CVE-2023-50072 is a Stored Cross-Site Scripting (XSS) vulnerability identified in OpenKM version 7.1.40 with the Professional Extension. OpenKM is an enterprise document management system used to store, manage, and share documents digitally. The vulnerability arises because authenticated users can upload notes attached to document files that contain malicious scripts. These scripts are stored persistently and executed in the context of any user who subsequently opens the note associated with the document. This stored XSS flaw allows an attacker to execute arbitrary JavaScript code within the victim's browser session, potentially leading to session hijacking, unauthorized actions, or data theft. The vulnerability requires the attacker to have authenticated access to upload the malicious note, and the victim must interact with the compromised note to trigger the payload. The CVSS 3.1 base score is 5.4 (medium severity), reflecting the network attack vector, low attack complexity, required privileges, and user interaction needed. The scope is changed (S:C), indicating that the vulnerability can affect resources beyond the initially vulnerable component. The impact on confidentiality and integrity is low, with no impact on availability. No known exploits are reported in the wild, and no patches or vendor advisories are currently linked. The vulnerability is classified under CWE-79, which covers improper neutralization of input leading to XSS.
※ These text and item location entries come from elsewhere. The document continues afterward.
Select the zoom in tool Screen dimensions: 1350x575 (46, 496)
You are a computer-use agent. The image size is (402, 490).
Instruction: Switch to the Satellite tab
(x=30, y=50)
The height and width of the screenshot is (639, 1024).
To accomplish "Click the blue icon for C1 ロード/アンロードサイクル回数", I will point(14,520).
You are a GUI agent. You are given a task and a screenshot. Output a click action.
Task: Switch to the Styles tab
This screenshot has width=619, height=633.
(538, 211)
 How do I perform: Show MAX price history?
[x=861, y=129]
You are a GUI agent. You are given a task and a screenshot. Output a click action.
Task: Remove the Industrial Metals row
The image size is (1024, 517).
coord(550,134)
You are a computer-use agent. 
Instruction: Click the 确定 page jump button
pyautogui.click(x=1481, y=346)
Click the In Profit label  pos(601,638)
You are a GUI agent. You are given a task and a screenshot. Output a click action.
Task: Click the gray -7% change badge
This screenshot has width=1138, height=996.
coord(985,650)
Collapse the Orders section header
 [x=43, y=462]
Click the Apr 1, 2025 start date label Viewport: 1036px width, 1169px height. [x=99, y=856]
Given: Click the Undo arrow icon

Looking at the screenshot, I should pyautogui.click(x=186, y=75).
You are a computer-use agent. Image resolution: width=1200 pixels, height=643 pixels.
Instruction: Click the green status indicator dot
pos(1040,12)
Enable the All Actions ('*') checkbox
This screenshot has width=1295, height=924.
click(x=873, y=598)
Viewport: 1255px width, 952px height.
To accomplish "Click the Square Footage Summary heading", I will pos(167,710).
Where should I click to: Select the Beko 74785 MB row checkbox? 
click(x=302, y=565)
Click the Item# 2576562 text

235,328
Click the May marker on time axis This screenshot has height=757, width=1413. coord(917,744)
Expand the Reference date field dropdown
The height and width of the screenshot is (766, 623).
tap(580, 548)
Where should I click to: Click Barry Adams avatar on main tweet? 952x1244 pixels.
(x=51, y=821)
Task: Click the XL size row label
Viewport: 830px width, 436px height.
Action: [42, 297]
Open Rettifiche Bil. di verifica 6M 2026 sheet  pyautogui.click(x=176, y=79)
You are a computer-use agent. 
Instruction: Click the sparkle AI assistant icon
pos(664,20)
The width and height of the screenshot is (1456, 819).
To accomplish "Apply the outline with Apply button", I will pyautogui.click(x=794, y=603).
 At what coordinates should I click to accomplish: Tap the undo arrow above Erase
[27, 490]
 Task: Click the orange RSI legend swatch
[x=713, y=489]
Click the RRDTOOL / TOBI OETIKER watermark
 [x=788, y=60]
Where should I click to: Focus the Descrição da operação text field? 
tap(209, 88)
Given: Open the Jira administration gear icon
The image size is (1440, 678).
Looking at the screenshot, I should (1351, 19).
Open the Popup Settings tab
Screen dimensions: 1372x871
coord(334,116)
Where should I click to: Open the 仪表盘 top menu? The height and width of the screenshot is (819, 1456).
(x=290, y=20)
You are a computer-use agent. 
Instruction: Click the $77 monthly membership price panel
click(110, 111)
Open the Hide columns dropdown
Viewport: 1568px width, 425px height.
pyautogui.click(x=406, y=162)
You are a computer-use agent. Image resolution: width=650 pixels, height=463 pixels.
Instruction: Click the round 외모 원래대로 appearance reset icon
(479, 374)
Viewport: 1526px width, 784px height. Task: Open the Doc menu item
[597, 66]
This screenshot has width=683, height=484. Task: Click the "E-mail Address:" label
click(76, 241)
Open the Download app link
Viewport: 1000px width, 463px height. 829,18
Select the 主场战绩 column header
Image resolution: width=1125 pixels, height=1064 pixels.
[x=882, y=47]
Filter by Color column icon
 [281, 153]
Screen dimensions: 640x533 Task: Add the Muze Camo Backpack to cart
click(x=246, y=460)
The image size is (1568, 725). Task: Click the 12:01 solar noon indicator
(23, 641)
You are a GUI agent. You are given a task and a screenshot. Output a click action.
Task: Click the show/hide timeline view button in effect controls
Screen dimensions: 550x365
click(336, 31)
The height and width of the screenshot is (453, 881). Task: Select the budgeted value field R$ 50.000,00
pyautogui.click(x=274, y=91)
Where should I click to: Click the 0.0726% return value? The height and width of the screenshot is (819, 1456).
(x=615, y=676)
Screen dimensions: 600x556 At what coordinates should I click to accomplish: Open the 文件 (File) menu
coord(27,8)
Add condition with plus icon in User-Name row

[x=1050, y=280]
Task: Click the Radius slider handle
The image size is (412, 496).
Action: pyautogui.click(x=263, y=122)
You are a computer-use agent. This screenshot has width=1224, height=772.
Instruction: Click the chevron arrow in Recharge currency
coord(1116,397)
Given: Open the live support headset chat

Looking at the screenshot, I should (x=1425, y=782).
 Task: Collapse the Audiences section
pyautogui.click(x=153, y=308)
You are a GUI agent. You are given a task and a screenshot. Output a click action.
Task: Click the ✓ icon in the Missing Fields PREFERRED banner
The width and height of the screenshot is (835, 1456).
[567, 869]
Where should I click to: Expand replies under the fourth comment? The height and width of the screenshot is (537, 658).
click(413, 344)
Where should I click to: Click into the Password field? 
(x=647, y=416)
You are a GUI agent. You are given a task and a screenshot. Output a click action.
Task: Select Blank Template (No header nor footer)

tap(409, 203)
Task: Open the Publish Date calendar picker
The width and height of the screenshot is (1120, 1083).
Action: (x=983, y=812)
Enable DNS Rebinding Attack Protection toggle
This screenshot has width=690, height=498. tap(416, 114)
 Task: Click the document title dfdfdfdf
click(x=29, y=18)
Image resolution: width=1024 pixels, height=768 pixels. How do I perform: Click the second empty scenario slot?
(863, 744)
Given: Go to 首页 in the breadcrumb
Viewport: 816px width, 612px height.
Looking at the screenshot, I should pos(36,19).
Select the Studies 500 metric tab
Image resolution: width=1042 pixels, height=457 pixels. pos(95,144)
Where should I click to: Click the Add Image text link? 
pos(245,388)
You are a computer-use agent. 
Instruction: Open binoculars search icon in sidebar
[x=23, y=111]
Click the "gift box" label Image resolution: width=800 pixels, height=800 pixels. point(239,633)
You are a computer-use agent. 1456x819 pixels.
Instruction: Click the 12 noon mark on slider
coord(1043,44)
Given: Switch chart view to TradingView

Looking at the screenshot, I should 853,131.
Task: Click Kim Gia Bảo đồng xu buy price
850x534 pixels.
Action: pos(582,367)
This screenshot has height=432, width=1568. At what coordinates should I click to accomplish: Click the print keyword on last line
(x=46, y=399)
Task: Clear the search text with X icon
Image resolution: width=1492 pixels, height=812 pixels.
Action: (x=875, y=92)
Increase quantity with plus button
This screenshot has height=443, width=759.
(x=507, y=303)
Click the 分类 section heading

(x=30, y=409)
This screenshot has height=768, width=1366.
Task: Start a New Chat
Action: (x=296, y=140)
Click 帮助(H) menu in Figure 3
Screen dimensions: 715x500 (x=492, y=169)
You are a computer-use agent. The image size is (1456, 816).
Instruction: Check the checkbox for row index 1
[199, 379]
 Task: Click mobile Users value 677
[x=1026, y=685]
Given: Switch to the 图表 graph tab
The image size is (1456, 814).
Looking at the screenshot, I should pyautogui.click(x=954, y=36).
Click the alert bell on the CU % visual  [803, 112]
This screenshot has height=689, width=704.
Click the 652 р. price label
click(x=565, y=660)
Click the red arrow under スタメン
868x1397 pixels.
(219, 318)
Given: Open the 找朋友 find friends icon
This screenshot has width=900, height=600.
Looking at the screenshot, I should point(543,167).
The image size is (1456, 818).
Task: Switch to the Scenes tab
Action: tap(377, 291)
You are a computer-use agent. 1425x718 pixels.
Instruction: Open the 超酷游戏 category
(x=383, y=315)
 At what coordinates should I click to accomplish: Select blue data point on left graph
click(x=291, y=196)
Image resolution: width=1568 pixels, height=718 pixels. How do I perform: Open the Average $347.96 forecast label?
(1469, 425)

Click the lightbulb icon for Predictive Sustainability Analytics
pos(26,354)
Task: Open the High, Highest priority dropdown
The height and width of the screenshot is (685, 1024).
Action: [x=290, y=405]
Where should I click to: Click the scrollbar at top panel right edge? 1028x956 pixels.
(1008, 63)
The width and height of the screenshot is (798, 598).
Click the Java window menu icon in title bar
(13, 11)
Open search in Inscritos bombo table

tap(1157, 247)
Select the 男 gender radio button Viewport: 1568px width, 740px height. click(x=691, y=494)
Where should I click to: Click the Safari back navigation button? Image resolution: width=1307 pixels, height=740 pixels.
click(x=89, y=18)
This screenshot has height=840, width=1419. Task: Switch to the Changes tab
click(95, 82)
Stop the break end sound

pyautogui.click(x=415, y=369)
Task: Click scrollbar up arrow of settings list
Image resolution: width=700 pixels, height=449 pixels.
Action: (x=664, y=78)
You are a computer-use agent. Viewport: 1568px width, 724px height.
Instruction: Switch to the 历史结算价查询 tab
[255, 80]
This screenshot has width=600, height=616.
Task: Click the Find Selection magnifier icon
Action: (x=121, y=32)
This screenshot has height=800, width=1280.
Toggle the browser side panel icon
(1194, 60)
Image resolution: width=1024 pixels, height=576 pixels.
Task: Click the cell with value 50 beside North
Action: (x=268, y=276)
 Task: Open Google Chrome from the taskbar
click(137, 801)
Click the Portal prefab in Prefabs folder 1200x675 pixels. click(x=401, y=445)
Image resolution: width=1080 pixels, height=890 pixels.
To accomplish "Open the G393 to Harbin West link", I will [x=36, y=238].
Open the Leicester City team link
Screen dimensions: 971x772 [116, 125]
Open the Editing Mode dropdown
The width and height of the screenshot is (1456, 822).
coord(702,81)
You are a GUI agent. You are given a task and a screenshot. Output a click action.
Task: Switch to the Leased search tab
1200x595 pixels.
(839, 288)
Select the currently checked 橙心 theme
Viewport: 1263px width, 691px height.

For European organizations using OpenKM 7.1.40 with the Professional Extension, this vulnerability poses a moderate risk. Since OpenKM is used for document management, exploitation could lead to unauthorized access to sensitive documents or leakage of confidential information via session hijacking or credential theft. The requirement for authenticated access limits the attack surface to internal or trusted users, but insider threats or compromised accounts could exploit this. The stored nature of the XSS means multiple users could be affected once the malicious note is uploaded. This could undermine trust in document integrity and confidentiality, disrupt workflows, and potentially lead to compliance violations under GDPR if personal or sensitive data is exposed. The medium severity score indicates that while the vulnerability is not critical, it should be addressed promptly to prevent escalation or lateral movement within networks.

European organizations should implement the following specific mitigations: 1) Restrict note upload permissions strictly to trusted and trained users to reduce the risk of malicious payload insertion. 2) Implement input validation and output encoding on note content to neutralize any embedded scripts before storage or rendering. 3) Employ Content Security Policy (CSP) headers to limit the execution of unauthorized scripts in the browser context. 4) Monitor and audit user activities related to document notes for unusual or suspicious behavior. 5) Educate users to be cautious when opening notes, especially from less trusted sources. 6) If possible, upgrade to a newer OpenKM version where this vulnerability is fixed or apply vendor-provided patches once available. 7) Use web application firewalls (WAFs) with rules targeting XSS payload patterns to provide an additional layer of defense. 8) Regularly review and update authentication and session management controls to minimize the impact of session hijacking attempts.